* What you have to do *
Make an exact copy of the entries below.

* Records shown *
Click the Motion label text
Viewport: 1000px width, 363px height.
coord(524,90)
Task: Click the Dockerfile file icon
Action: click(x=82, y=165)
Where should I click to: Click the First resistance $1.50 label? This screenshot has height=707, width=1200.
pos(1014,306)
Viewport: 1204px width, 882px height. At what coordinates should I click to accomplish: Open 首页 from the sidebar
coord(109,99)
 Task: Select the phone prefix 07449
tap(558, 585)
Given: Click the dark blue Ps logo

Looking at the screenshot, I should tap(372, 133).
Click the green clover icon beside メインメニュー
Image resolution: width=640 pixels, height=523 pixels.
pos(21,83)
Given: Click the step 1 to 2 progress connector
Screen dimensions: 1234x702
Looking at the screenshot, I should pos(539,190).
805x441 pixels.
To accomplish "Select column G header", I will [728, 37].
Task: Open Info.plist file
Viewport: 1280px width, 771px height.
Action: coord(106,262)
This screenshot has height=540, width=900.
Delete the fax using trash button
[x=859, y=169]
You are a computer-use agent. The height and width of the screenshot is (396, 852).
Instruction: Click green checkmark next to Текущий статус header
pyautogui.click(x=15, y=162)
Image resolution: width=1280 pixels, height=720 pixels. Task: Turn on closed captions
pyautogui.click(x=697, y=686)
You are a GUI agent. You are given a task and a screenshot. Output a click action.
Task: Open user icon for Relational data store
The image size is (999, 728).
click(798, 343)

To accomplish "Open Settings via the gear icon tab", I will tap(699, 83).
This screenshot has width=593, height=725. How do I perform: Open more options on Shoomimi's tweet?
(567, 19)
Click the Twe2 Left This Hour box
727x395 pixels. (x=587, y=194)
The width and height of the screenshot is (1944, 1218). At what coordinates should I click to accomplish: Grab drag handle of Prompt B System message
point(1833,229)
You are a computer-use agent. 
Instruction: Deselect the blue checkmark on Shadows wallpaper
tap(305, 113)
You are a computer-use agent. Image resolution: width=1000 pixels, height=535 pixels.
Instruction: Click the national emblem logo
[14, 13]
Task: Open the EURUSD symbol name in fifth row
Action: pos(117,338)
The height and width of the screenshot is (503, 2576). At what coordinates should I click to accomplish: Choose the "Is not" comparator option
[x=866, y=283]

* Response to this task *
Click the Motion label text
Viewport: 1000px width, 363px height.
coord(524,90)
Task: Click the Dockerfile file icon
Action: click(x=82, y=165)
Where should I click to: Click the First resistance $1.50 label? This screenshot has height=707, width=1200.
pos(1014,306)
Viewport: 1204px width, 882px height. At what coordinates should I click to accomplish: Open 首页 from the sidebar
coord(109,99)
 Task: Select the phone prefix 07449
tap(558, 585)
Given: Click the dark blue Ps logo

Looking at the screenshot, I should tap(372, 133).
Click the green clover icon beside メインメニュー
Image resolution: width=640 pixels, height=523 pixels.
pos(21,83)
Given: Click the step 1 to 2 progress connector
Screen dimensions: 1234x702
Looking at the screenshot, I should pos(539,190).
805x441 pixels.
To accomplish "Select column G header", I will [728, 37].
Task: Open Info.plist file
Viewport: 1280px width, 771px height.
Action: coord(106,262)
This screenshot has height=540, width=900.
Delete the fax using trash button
[x=859, y=169]
You are a computer-use agent. The height and width of the screenshot is (396, 852).
Instruction: Click green checkmark next to Текущий статус header
pyautogui.click(x=15, y=162)
Image resolution: width=1280 pixels, height=720 pixels. Task: Turn on closed captions
pyautogui.click(x=697, y=686)
You are a GUI agent. You are given a task and a screenshot. Output a click action.
Task: Open user icon for Relational data store
The image size is (999, 728).
click(798, 343)

To accomplish "Open Settings via the gear icon tab", I will tap(699, 83).
This screenshot has width=593, height=725. How do I perform: Open more options on Shoomimi's tweet?
(567, 19)
Click the Twe2 Left This Hour box
727x395 pixels. (x=587, y=194)
The width and height of the screenshot is (1944, 1218). At what coordinates should I click to accomplish: Grab drag handle of Prompt B System message
point(1833,229)
You are a computer-use agent. 
Instruction: Deselect the blue checkmark on Shadows wallpaper
tap(305, 113)
You are a computer-use agent. Image resolution: width=1000 pixels, height=535 pixels.
Instruction: Click the national emblem logo
[14, 13]
Task: Open the EURUSD symbol name in fifth row
Action: pos(117,338)
The height and width of the screenshot is (503, 2576). At what coordinates should I click to accomplish: Choose the "Is not" comparator option
[x=866, y=283]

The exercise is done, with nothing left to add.